**AIM OF THE TASK**
Work out how many lines of the records contain "computer". Answer with the number and nothing else.

::::::::::

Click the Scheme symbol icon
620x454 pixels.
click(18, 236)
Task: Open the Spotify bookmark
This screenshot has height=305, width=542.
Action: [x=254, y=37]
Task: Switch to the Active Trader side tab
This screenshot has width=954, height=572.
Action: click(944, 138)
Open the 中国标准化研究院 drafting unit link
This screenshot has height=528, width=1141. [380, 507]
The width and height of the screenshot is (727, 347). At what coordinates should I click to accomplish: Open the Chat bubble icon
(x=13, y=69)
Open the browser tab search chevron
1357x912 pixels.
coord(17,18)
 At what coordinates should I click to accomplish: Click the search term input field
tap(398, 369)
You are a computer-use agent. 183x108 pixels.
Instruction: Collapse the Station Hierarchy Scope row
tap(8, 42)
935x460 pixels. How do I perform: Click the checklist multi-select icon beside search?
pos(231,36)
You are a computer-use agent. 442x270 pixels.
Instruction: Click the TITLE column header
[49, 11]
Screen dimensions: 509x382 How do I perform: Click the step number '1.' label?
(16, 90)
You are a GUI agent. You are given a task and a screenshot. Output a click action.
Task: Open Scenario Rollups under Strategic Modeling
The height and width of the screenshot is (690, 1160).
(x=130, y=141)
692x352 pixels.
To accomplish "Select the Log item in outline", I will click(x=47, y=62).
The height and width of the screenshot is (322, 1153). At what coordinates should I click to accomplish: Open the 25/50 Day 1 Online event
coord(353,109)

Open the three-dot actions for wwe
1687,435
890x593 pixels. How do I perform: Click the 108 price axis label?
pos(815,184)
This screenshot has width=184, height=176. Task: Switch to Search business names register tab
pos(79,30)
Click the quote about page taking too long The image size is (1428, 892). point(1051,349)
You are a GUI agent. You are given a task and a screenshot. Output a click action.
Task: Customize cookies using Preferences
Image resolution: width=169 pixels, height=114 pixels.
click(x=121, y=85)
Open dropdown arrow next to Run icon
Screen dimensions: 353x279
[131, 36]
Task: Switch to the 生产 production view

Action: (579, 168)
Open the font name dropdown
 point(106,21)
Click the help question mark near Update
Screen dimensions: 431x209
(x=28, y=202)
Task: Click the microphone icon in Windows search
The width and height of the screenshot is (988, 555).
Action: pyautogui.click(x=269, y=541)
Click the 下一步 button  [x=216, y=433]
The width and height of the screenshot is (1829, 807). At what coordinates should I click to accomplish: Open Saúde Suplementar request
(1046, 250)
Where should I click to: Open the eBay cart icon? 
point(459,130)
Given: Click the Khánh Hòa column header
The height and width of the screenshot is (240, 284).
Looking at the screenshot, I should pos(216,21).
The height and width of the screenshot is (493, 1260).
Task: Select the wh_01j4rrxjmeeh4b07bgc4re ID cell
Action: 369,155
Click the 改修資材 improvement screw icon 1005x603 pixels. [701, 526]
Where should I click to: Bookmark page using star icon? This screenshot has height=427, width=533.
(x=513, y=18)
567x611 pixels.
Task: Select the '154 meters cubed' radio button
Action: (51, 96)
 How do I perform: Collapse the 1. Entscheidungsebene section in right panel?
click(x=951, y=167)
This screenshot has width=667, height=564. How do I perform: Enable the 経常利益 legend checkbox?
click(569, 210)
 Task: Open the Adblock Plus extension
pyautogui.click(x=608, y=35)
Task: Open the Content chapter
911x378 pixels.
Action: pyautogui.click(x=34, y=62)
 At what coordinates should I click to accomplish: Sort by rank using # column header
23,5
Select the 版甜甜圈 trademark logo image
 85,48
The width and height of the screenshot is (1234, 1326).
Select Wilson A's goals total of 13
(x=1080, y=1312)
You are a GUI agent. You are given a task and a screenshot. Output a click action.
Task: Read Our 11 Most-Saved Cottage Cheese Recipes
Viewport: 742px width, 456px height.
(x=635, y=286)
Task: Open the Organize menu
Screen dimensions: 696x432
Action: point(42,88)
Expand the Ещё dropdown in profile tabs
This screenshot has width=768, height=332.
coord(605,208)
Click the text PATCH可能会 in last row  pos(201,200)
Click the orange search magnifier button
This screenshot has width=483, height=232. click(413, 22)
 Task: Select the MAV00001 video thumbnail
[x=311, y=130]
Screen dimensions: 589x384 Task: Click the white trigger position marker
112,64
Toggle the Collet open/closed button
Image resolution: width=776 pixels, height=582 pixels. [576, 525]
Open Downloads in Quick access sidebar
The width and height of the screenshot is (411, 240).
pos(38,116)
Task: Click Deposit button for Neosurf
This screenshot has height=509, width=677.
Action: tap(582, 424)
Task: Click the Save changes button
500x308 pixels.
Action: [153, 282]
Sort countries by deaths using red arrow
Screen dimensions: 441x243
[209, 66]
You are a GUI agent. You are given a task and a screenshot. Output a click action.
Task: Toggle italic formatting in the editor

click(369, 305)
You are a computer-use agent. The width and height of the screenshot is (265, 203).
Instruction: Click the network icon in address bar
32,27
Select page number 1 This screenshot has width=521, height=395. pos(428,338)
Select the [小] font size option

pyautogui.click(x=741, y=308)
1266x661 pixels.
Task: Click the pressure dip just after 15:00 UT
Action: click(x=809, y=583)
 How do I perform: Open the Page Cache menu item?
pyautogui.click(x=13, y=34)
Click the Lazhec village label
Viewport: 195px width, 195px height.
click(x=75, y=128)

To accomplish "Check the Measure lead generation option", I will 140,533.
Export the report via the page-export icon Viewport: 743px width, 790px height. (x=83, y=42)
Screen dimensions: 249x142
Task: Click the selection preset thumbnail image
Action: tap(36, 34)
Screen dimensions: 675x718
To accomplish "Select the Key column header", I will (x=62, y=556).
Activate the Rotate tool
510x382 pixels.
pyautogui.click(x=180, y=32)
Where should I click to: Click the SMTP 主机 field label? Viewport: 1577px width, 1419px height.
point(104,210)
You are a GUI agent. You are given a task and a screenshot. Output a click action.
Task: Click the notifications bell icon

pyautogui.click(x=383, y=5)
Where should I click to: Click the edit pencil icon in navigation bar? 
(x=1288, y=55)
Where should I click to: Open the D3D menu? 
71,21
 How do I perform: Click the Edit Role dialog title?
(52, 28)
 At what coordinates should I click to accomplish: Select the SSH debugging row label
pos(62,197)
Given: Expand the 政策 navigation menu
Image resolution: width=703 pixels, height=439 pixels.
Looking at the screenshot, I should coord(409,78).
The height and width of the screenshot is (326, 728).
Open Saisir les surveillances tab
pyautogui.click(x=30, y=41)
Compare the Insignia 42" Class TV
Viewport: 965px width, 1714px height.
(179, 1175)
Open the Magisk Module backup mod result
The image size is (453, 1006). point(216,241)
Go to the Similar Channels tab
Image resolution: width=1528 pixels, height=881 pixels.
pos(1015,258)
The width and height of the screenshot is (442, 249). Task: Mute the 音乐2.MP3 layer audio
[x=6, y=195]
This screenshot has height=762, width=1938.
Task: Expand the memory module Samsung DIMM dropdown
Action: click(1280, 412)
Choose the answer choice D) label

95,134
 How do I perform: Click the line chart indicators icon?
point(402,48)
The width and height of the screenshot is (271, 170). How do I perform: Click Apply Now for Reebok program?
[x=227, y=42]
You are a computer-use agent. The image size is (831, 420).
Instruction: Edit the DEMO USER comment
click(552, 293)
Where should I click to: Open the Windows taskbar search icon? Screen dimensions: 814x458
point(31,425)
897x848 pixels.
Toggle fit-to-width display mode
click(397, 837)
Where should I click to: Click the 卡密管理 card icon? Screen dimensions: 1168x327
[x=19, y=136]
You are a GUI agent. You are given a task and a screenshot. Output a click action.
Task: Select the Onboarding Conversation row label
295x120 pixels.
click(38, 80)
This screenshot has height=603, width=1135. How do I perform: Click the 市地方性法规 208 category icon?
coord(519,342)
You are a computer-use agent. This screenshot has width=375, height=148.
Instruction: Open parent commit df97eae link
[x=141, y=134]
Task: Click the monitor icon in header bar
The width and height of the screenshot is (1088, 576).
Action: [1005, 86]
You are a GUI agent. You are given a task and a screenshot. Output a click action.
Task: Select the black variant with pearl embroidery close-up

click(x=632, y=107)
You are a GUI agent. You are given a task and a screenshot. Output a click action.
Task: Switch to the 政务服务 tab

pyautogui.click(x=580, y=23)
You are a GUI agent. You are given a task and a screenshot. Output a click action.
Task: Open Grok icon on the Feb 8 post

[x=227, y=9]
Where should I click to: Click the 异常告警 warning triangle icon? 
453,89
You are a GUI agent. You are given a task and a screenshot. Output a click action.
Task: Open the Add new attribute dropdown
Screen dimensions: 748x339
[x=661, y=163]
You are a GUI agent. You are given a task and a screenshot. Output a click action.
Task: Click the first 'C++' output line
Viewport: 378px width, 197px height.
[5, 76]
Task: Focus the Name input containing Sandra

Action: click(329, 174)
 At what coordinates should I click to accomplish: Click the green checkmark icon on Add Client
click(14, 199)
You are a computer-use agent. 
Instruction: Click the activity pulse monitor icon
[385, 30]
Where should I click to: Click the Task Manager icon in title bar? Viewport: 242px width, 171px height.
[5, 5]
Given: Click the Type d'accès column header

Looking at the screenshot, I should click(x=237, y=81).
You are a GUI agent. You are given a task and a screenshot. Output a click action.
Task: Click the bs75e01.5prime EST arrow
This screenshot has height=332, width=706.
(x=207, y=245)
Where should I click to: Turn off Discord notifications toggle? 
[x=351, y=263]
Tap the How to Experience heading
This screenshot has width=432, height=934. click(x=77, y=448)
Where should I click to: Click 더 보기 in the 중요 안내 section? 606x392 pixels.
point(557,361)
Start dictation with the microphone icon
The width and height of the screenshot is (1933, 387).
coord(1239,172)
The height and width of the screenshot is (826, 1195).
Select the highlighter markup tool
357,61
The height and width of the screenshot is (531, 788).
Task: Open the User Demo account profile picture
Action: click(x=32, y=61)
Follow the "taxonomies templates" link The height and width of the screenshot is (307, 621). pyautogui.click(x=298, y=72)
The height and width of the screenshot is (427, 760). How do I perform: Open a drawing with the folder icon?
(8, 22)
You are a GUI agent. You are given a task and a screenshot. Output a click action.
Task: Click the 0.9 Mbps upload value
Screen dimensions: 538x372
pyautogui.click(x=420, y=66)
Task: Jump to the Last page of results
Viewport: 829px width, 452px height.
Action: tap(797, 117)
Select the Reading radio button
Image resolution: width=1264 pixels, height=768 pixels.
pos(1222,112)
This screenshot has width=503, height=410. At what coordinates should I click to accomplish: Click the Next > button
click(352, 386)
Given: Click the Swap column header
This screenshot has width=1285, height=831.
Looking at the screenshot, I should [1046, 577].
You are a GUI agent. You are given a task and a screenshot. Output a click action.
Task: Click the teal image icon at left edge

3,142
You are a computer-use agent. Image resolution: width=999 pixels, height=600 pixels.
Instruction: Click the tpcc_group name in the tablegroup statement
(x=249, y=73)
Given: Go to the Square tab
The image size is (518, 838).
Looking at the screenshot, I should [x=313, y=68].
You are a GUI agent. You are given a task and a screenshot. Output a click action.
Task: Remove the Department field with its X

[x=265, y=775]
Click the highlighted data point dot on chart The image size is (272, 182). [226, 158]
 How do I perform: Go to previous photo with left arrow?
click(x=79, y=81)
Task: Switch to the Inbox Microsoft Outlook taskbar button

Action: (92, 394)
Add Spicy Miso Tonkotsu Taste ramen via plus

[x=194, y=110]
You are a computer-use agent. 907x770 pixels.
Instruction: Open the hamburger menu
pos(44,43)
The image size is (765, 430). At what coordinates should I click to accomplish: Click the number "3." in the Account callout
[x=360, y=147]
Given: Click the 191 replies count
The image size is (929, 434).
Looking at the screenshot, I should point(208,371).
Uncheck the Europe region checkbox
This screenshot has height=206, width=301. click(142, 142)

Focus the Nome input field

::::::::::

**RESPONSE TO THIS TASK**
8